LEADERSHIP STRATEGY: APPOINT AQUARIAN LEADERS TO SENIOR POSITIONS

leadership is more important than strategy
“I think leadership is more important than strategy—and I say that as a former McKinsey guy,” admits James Citrin, of Spencer Stuart.
Excerpt from Reveries Magazine
What he means is that the autocratic Philip Purcell, the meglomaniac Jeffrey Eisner, and the “queen of keynote” Carly Fiona were losers in terms of management style. CEO’s like Terry Semel of Yahoo and Ed Zander of Motorola were “in,” according to James—whose search firm placed both CEO’s. “Strategy is important,” adds James, “but the same strategy executed by two different leaders will have dramatically different results.”
The news is that the strongest leaders are those with high ethical standards, who lead by example, and who build a strong effective team around them,” says Sydney Finkelstein of Dartmouth’sTuckSchool. “These traits are the hot buttons now,” he says, “rather than having a cowboy ride in to provide a magic answer for the company.”
This new genre of players has been called, “Aquarian CEOs — “farsighted, tolerant, humane and practical—with the courage of their own convictions, even when staring down the myopic sights of Wall Street.” Aquarian players have included include Jim Senegal of Costco, Dave Neeleman of JetBlue, John Mackey of Whole Foods and Brad Anderson of Best Buy. “People are expecting more from the companies they’re working for, more from the companies they’re doing business with, and more from the companies they’re buying from,” comments Raj Sisodia, a marketing professor at BentleyCollege.

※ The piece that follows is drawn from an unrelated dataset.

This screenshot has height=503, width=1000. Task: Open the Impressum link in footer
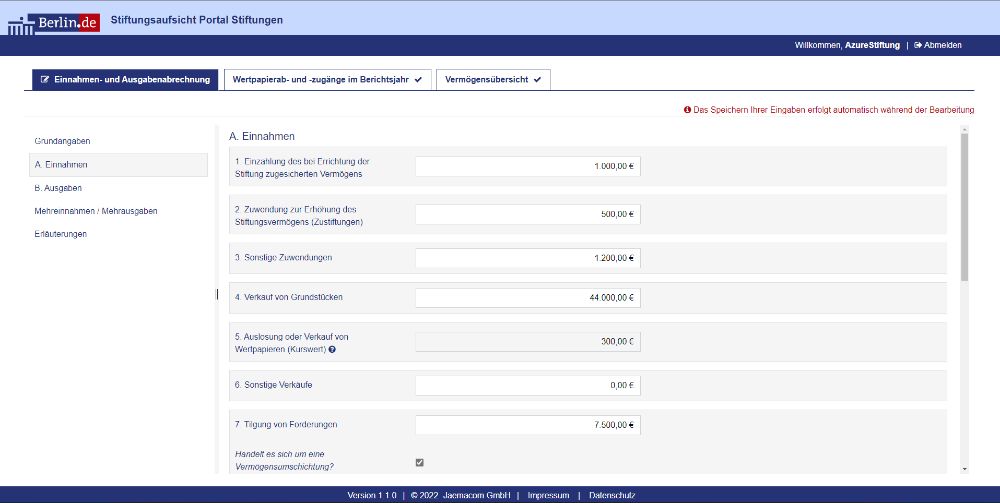pos(548,495)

Raj, along with Jag Sheth of Emory University, and writer David Wolf, completed a study that will be the basis of a forthcoming book called, “Firms of Endearment” Wharton. Raj and Jag came up with 35 companies that scored well on human performance issues, such as how they treat suppliers, environmentalists, and the community. They also factored in the inspiration quotient of CEO’s. When they compared the target group’s numbers to the financial performance of other corporations, they found that companies in their sample returned 758 percent over 10 years, versus 128 percent for S&P’s 500.